Measuring Your Stoma

The key to living with your ostomy and maintaining your quality of life is making sure you use the correct equipment and accessories that fit you. There is no one-size-fits-all when it comes to ostomy appliances. Each patient is different and so is each surgery. That’s why ostomy pouches offer many different openings to accommodate differently sized stomas. Your ostomy/stomal nurse will be able to assist you in determining how to measure your stoma opening so that you may use the appropriate pouching system.

Measuring Your Stoma

Finding the Correct Stoma Size

The correct measuring of your stoma is crucial in selecting the proper pouch system. A properly fitted pouch will minimize stomal and skin irritation and maximize your pouch wear time. Some manufacturers, such as Hollister, offer a stoma measuring card to their patients and your nurse will be able to show you how to properly use this measuring device. If you use a skin barrier that is too large for your stoma, you can leave skin susceptible to irritation or even erosion. Avoiding skin irritation can minimize complications in the future and maintain your quality of life.

How do I Properly Measure my Stoma?

Using your measuring device, you will be able to determine the diameter of your stoma opening. Once you have measured properly, you will need to select a skin barrier that can fit comfortably around your stoma without touching it. This will limit the amount of skin exposed and keep skin irritation to a minimum. Some pouch kits require you to cut the opening to the proper diameter. While this can be done with scissors, the Nu-Hope Hole Cutter Tool can cut consistently and accurately. It comes in a variety of sizes from ½ inch to 2 inches. See below diagram for proper measuring technique.

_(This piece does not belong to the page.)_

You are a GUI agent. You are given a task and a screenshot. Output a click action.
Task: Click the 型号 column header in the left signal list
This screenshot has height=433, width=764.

Will my Stoma Size Change?

Initially, after surgery, your stoma will be swollen and therefore larger. Over approximately the next six weeks you should measure the size of your stoma as the swelling subsides. Regular measuring is important so that you use the appropriate size pouching system. According to the Canadian Society of Intestinal Research, the opening of a traditional flange/alliance should be 1/8 of an inch larger than the base of your stoma. Changes to establish stoma can also occur, mainly due to weight gain. This weight gain can also affect the skin around the stoma, therefore making your pouching system no longer appropriate. With women who are pregnant and have a stoma, it is recommended to have regular evaluations of your stoma and pouching system throughout your pregnancy.

As the website badgut.org points out, weight gain during pregnancy (especially the second and third trimesters) can cause the stoma to become flush or even retracted during the latter stages. Other causes for change in your stoma are a prolapse (lengthening) or even a hernia (peristomal hernia) which causes a bulging of the skin and can affect the sealing ability of your pouching system. Also, aging can affect the shape and size of your stoma. As we get older our muscle and skin lose strength and tone, possibly changing your stoma and the skin around it. When this happens changes might need to be made to your pouching system. A good idea is to see your doctor/nurse every year for an evaluation of your stoma and pouching system.